By wiping out the village and its population the soldiers and their superiors in the government hoped to erase any memory of what had happened at Dos Erres. However word did get out. The events were publicised by human rights groups but the Guatemalan army denied any responsibility, even though the country returned to nominal civilian rule in 1986. A peace deal ending the war was signed in 1996 but it included an amnesty for soldiers who had committed crimes during the war. In 1998 the Inter-American Court of Human Rights found that the amnesty did not cover seriou8s crimes such as genocide or mass killing. It was only in 2000, eighteen years after the massacre, that the then Guatemalan president, Alfonso Portillo, admitted that the Guatemalan army had been involved in the killings at Dos Erres and offered the victims’ relatives cash compensation.

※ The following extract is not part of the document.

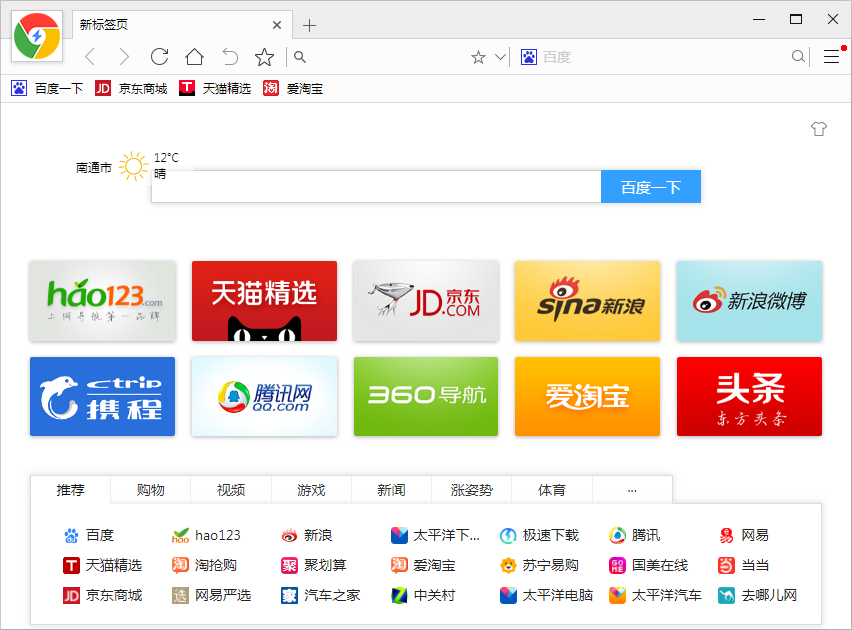Expand the address bar dropdown arrow
852x630 pixels.
point(501,57)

Who was really responsible?
The real instigator of these crimes, Rios Montt, is still alive and is, by all accounts, hail and hearty as he goes into the eighty-sixth year of his miserable life. Even though he was deposed in 1983 he went on to become the speaker of the legislature and to stand for the presidency in 2003 in which he received 11% of the vote. In 2007 he was elected to the legislature and so enjoys parliamentary immunity from criminal proceedings. An attempt was made to pursue him through the Spanish courts, but this was thwarted due to the obfuscation of Rios Montt’s lawyers.

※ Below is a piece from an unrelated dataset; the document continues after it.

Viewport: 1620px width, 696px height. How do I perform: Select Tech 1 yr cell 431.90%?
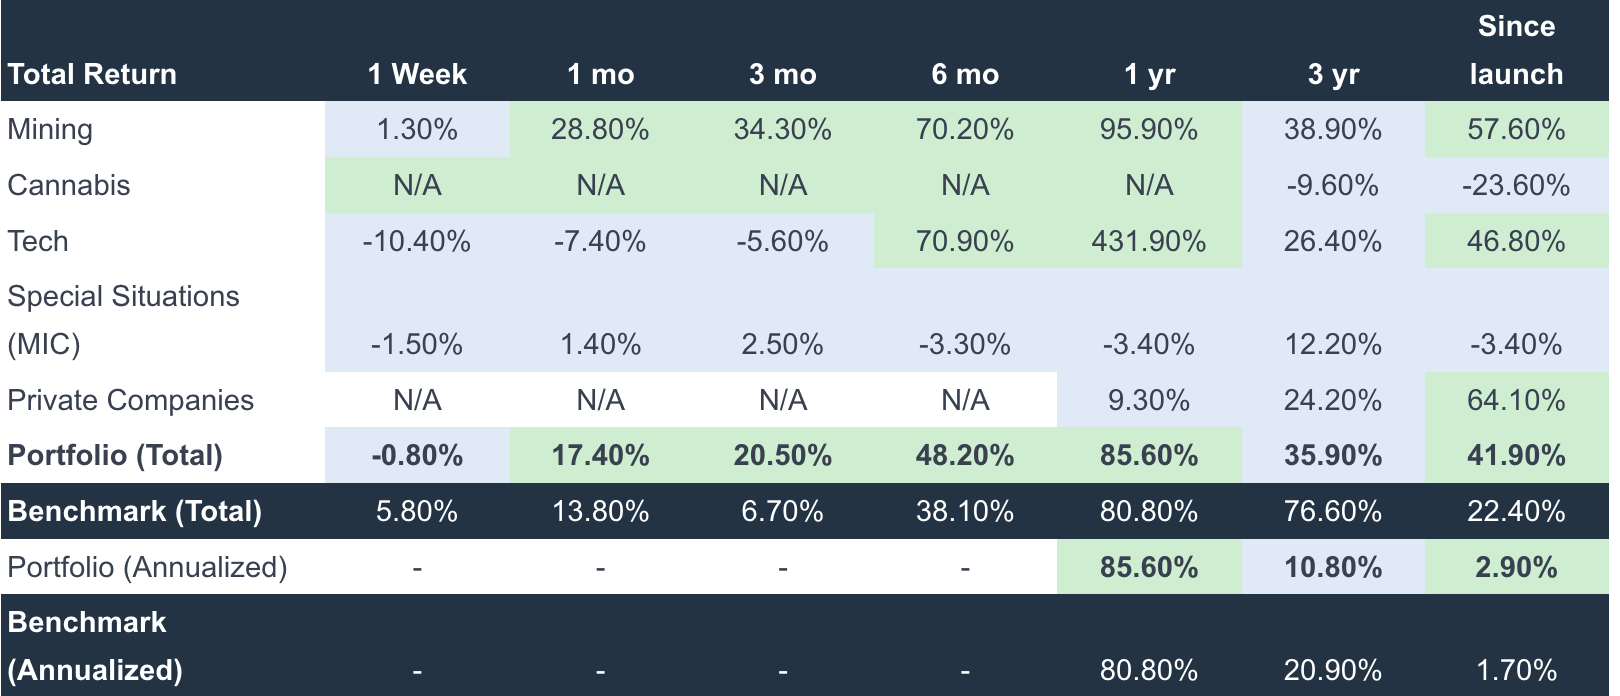tap(1148, 241)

It is reckoned that as many as ten thousand people were killed during the time Rios Montt was president, the vast majority innocent bystanders in a conflict over which they had no control. What is more, just as the brutal repression of the Guatemalan people did not begin with Rios Montt but simply grew in intensity, neither did it end with his ouster.
Has justice been done?
One may ask whether such judgements are useful. What good does it do the victims? Should we not forget the past? It is important that those who carry out such barbarous acts should be punished and should not think that the passage of time exonerates them. They must be shown that the murder of the defenceless and the innocent will not go unnoticed by the civilised world.
The convictions of some of those involved in the Dos Erres massacre is but a start. The pursuit of those responsible for other massacres during Rios Montt’s time, such as those in the village of Plan de Sanchez, have been delayed because the judges have not found sufficient evidence for conviction. For far too long Guatemala has been bathed in a culture of impunity, created and maintained by its judiciary. Its courts are staffed by judges who make judgements in the interests of their patrons. Not only have the victims of the army looked for justice in vain. So too have the families of the girls and women who have disappeared, probably murdered. These people died not because of their political views, but solely because of their gender. The price of human life in Guatemala is still ridiculous low, compared to the price of justice.